## What you will do
Please take the lines from the one holding "おヤサイ (632, 1370)" through the one holding "Contact (183, 2528)" in the data below and copy them exactly.

== Segment start ==

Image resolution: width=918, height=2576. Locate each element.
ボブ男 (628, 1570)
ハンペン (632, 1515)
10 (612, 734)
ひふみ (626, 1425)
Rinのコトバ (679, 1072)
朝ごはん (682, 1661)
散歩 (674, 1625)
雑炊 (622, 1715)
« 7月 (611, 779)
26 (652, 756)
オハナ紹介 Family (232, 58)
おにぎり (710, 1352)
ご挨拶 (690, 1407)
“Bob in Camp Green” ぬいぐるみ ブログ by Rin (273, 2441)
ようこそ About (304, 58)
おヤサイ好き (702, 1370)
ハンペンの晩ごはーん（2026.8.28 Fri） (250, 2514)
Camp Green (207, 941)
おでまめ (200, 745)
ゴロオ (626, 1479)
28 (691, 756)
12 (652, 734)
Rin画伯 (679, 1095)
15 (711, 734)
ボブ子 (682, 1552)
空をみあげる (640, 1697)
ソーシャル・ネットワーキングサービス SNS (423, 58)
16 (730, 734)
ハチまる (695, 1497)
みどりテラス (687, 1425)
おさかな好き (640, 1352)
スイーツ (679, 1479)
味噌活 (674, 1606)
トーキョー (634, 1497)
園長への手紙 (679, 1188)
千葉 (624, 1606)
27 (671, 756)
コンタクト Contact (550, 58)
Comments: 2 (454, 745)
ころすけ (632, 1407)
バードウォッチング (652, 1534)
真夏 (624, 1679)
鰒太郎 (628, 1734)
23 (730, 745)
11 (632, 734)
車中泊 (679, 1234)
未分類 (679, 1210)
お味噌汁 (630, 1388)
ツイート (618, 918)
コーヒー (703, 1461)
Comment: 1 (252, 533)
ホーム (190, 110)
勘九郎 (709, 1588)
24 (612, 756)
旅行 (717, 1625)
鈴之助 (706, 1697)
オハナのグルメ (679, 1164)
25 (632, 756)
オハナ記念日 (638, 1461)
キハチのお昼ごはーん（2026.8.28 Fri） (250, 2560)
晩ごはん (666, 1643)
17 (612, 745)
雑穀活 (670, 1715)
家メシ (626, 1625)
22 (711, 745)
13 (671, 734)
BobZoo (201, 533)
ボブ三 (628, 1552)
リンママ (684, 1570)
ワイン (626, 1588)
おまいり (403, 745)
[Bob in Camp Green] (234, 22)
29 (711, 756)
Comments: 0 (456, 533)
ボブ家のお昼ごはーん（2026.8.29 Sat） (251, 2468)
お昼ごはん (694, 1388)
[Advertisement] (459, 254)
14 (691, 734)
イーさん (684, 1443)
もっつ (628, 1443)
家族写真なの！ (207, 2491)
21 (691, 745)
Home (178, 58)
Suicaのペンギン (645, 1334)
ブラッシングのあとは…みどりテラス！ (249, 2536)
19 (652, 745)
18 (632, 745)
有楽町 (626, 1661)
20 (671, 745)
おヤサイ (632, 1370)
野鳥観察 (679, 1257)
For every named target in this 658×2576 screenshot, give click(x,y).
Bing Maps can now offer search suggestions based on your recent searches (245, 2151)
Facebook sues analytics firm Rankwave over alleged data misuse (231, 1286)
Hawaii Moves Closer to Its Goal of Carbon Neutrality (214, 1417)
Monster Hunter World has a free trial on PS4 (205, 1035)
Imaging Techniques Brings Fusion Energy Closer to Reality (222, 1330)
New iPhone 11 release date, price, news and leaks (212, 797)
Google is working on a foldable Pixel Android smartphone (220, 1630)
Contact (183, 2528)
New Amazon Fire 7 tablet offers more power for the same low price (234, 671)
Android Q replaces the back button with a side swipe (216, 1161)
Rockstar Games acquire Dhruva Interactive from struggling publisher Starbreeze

== Segment end ==

## Reply
おヤサイ (632, 1370)
野鳥観察 (679, 1257)
For every named target in this 658×2576 screenshot, give click(x,y).
Bing Maps can now offer search suggestions based on your recent searches (245, 2151)
Facebook sues analytics firm Rankwave over alleged data misuse (231, 1286)
Hawaii Moves Closer to Its Goal of Carbon Neutrality (214, 1417)
Monster Hunter World has a free trial on PS4 (205, 1035)
Imaging Techniques Brings Fusion Energy Closer to Reality (222, 1330)
New iPhone 11 release date, price, news and leaks (212, 797)
Google is working on a foldable Pixel Android smartphone (220, 1630)
Contact (183, 2528)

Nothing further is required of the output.